Eddie, I'm no greenpeace treehugger or anything - Burning that chemical laced crap is just plain bad. You may get some cheap heat, everyone else has to breath it. Gives woodburners everywhere a bad name. I'm as cheep as they come, but I'd buy oil before I'd burn poles.


----------



## Eddie39 (Feb 7, 2010)

Mike as i said earlier i don't use them for heat or fuel only as kindling, and that's the very odd time .Those planks i milled were for shelves in an open out house and the other poles i mentioned are made from Mahogany and ARENT TREATED as they are hardwood..


----------



## Brmorgan (Feb 7, 2010)

Green pressure-treated lumber is ugly stuff too - a lot is full of Arsenic. Or at least it used to be unless they've changed that in the last 10 years or so. I remember a landscaper I used to work for a bit reading a homeowner the riot act because they were using pressure-treated lumber for walkways between the rows in their garden. Said that the As would leach into the soil and into the veggies.


----------



## Greenthorn (Feb 7, 2010)

Nice job! Some of us don't realize how resourceful we need to be when re-using.


----------



## Eddie39 (Feb 7, 2010)

Hmmmm am starting to think about just getting rid of them instead of even using them for shelves at all , honestly i never realized they had half that stuff in them thought it was just creosote or #####umen i think its called not sure about that one either way you've put me off using them for anything at all and thanks for filling me in on the list of really nasty chemicals in them ,otherwise id have never known before this i was thinking of putting up raised veg beds with them .THANKS FOR THAT

So are old railway sleepers in the same class they cant be used round veg beds either ?


----------



## TraditionalTool (Feb 7, 2010)

Eddie39 said:


> Hmmmm am starting to think about just getting rid of them instead of even using them for shelves at all , honestly i never realized they had half that stuff in them thought it was just creosote or #####umen i think its called not sure about that one either way you've put me off using them for anything at all and thanks for filling me in on the list of really nasty chemicals in them ,otherwise id have never known before this i was thinking of putting up raised veg beds with them .THANKS FOR THAT
> 
> So are old railway sleepers in the same class they cant be used round veg beds either ?

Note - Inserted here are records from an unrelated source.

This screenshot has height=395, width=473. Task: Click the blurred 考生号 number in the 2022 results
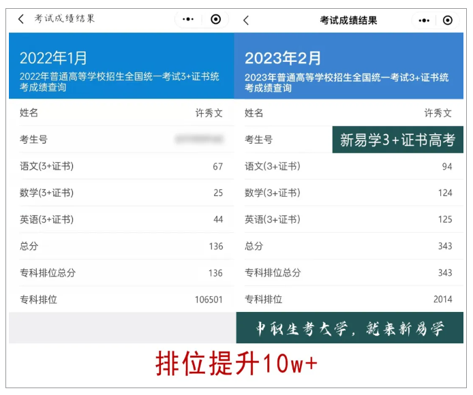click(x=198, y=140)
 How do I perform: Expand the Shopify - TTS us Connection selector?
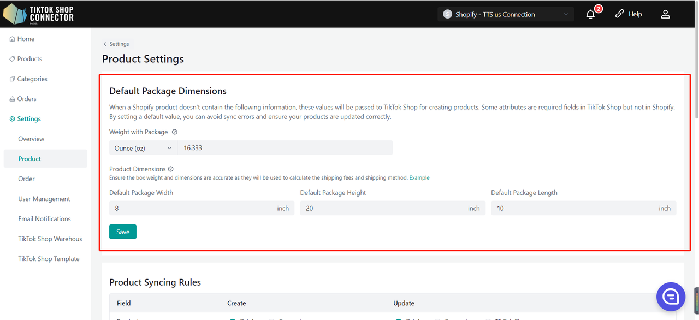[505, 15]
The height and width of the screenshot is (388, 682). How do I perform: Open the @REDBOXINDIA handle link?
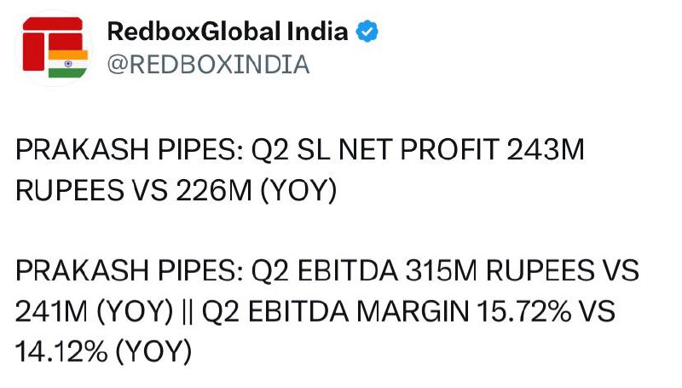tap(208, 64)
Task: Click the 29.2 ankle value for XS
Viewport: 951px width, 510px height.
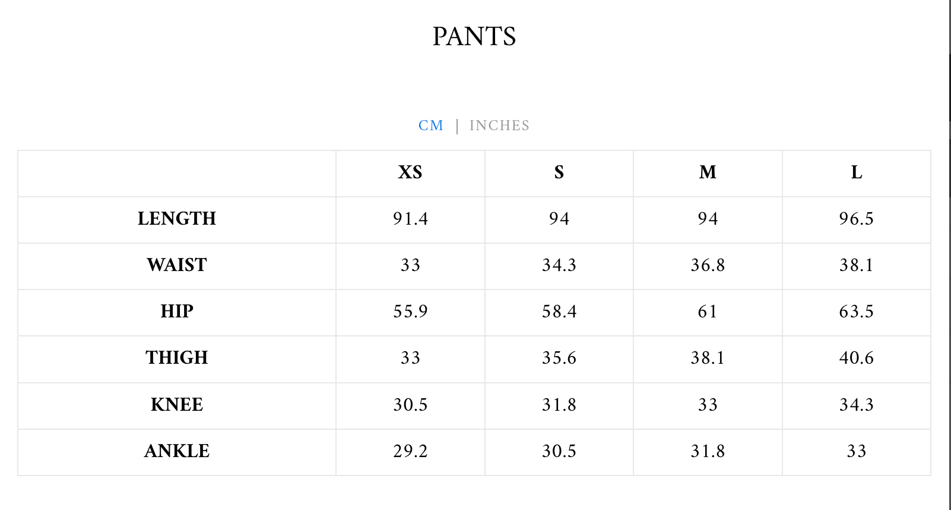Action: pyautogui.click(x=410, y=451)
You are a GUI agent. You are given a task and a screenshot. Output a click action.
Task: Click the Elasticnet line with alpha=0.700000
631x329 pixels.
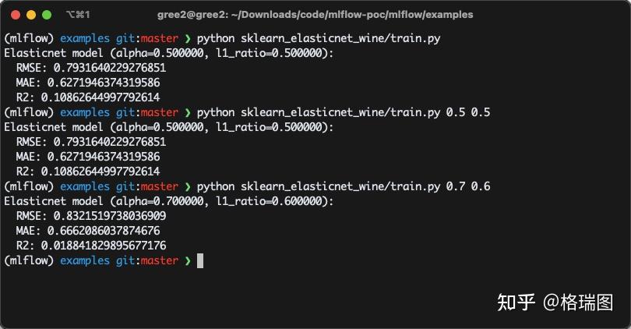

I see people have scared you into being within 100 feet of them, but remember that at one point creosote was used as stain on log homes, and I have a book written in the 40s that still advocated such, written by the Montana Forestry Service...

My first suggestion, don't panic. I am not saying your should lick the wood or make chewing mulch out of it, but cut the edges off and keep what is clean on the inside, there is still some great wood in there which doesn't have creosote on it. At least that is what I would do.

There is no doubt that creosote is bad stuff, so I don't want you to think I'm advocating making a crib for a newborn baby, just that you can still cut it off and have some usable lumber. My free $0.02, worth what you paid for it.


----------



## Eddie39 (Feb 7, 2010)

Well thats made me feel a bit better about all this so what are you meant to do with the rest other than just let it sit somewhere , and do nothing.?


----------



## mtngun (Feb 7, 2010)

TraditionalTool said:


> There is no doubt that creosote is bad stuff, so I don't want you to think I'm advocating making a crib for a newborn baby, just that you can still cut it off and have some usable lumber.


:agree2:

When I was growing up, DDT was still widely used. My town had a truck that drove around spraying a huge cloud of DDT to kill mosquitoes. We kids would have a contest to see who could run into the cloud of DDT and stay there for the longest time. 

In later years they used an airplane to spray the entire town with DDT. I can remember seeing the plane flying overhead and then feeling the mist rain down on me. 

One of my first jobs as a young man had me working in a pesticide plant. At least, they told us it was a pesticide. I found out later it was a super potent poison intended for chemical warfare (contrary to official policy, the US still produces WMDs), one drop could take out an entire town, or something like that. Anyway, I'd go home from work tingling all over, because the chemical affected your nervous system. 

Then later I had a job working in the rebuild shop of a maintenance department. We used a solvent to wash all the parts we were rebuilding. Can't remember the name of the solvent, but it has since been banned for causing all kinds of cancer and birth defects, etc.. I'd go home from that job tingling all over, too. 

I'm glad those kinds of chemicals are rarely used these days, but the point is, they normally don't cause you to drop dead right away. 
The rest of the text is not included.